2 - Venous pressure.
What is the risk associated with a mismatch in right and left cardiac output?
Blood would accumulate in and congest the pulmonary circulation.
List 7 factors that affect venous return (and therefore preload) to the right ventricle.
1 - Blood volume.
2 - Skeletal muscle pump.
3 - Respiratory pump.
4 - Venous tone.
5 - Gravity.
6 - Atrial contraction.
7 - Heart rate (EDV decreases above 180bpm as diastole becomes short enough).
What proportion of blood is held in systemic veins?
60-70%.
Explain how the skeletal muscle pump helps pump venous blood to the heart.
- At each end of a vein surrounded by skeletal muscle, there is a distal and proximal valve.
- When the skeletal muscle contracts and compresses the vein, the distal valve closes (preventing backflow), and the proximal valve opens (forcing venous blood towards the heart).
- When the skeletal muscle relaxes, the proximal valve closes and the distal valve opens, allowing blood to enter the vein.
Explain how the respiratory pump helps pump venous blood to the heart.
- During inhalation, the diaphragm flattens and presses against the abdomen.
- This decreases pressure in the thorax and increases pressure in the abdomen.

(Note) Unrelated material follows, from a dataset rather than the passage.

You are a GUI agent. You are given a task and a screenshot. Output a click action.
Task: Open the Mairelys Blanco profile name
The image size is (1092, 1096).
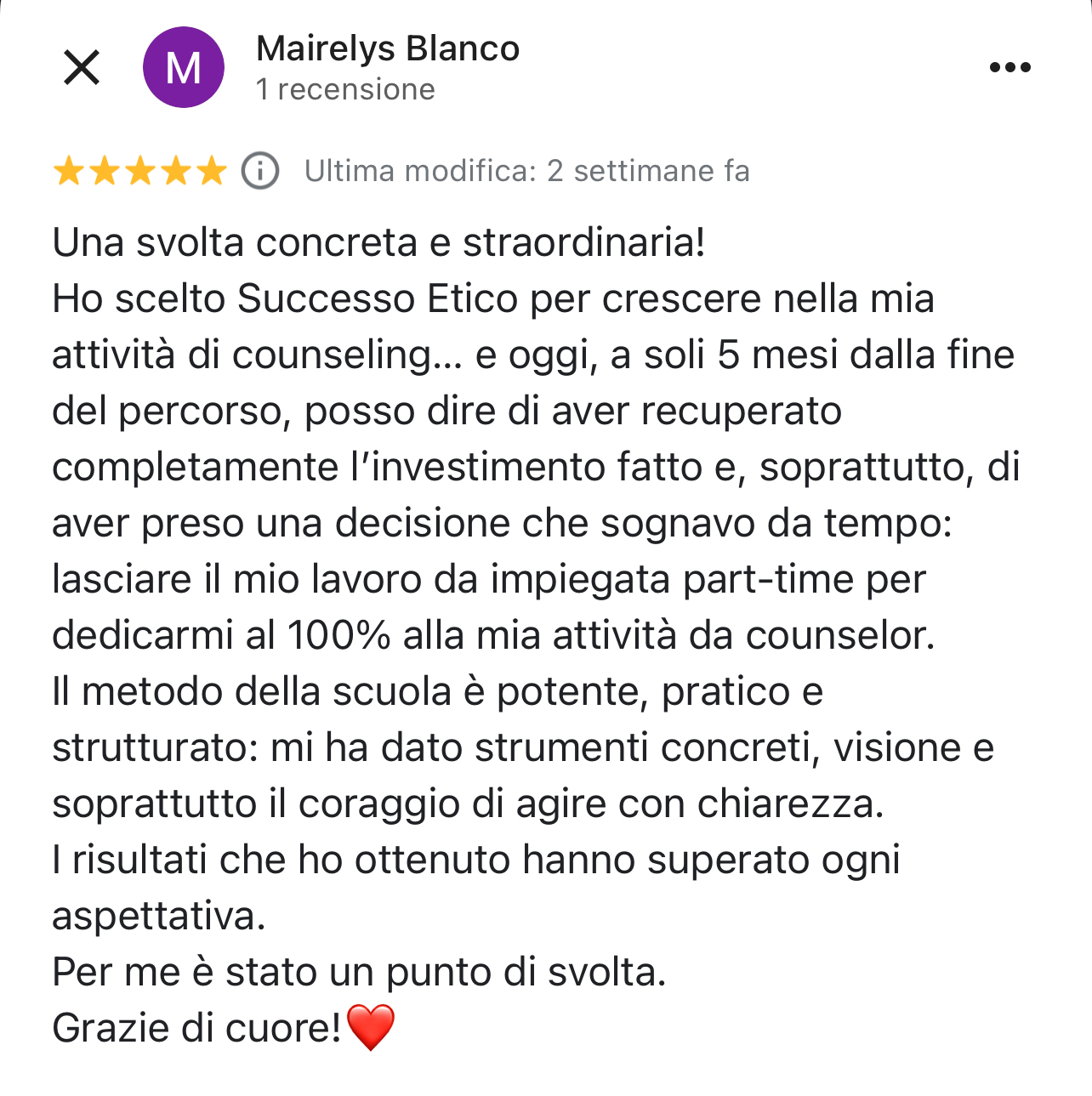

- This pressure gradient moves venous blood from the abdomen back to the thorax, and into the heart.
What effect will an increase in sympathetic activity have on the veins?
Venoconstriction.
How does compliance change with venoconstriction?
What is the equation for compliance?
- It decreases.
- Compliance = volume / pressure.
What is central venous pressure?
The pressure in the thoracic vena cava.
Define pre-load.
Any factor which influences the stretch of cardiac muscle at diastole.
What is the mechanism by which the sympathetic nervous system changes heart contractility / inotropy?
How will this affect EDV, ESV and stroke volume?
- The sympathetic fibres innervating the heart release noradrenaline, and sympathetic activity also leads to an increase in circulating adrenaline and noradrenaline.
- Noradrenaline binds to and stimulates beta 1 GPCRs on ventricular myocytes, triggering the PKA and PKC pathways.
- PKA increases opening of L-type calcium channels, increasing influx of Ca2+ into the myocyte.
- This results in increased calcium-induced calcium release, resulting in greater contractile force.
- IP3 increases Ca2+ release from the sarcoplasmic reticulum directly, resulting in greater contractile force.
- This will result in a decreased ESV but will not change EDV. Stroke volume therefore increases by the same amount ESV decreases.
Define after-load.
What is the primary determinant of after-load?
- The load against which the heart must contract to eject the stroke volume.
- Primarily determined by aortic / pulmonary artery pressure.
What is the main determinant of aortic pressure (other than increased ventricular contractile force)?
Total peripheral resistance.
How does the heart maintain stroke volume when total peripheral resistance increases?
- An increase in total peripheral resistance will increase aortic pressure.
- This will result in a higher end systolic volume and, after one or two contractions, a higher end diastolic volume, too.
- According to Starling’s law, the ventricles will contract with a greater force due to a greater end diastolic volume.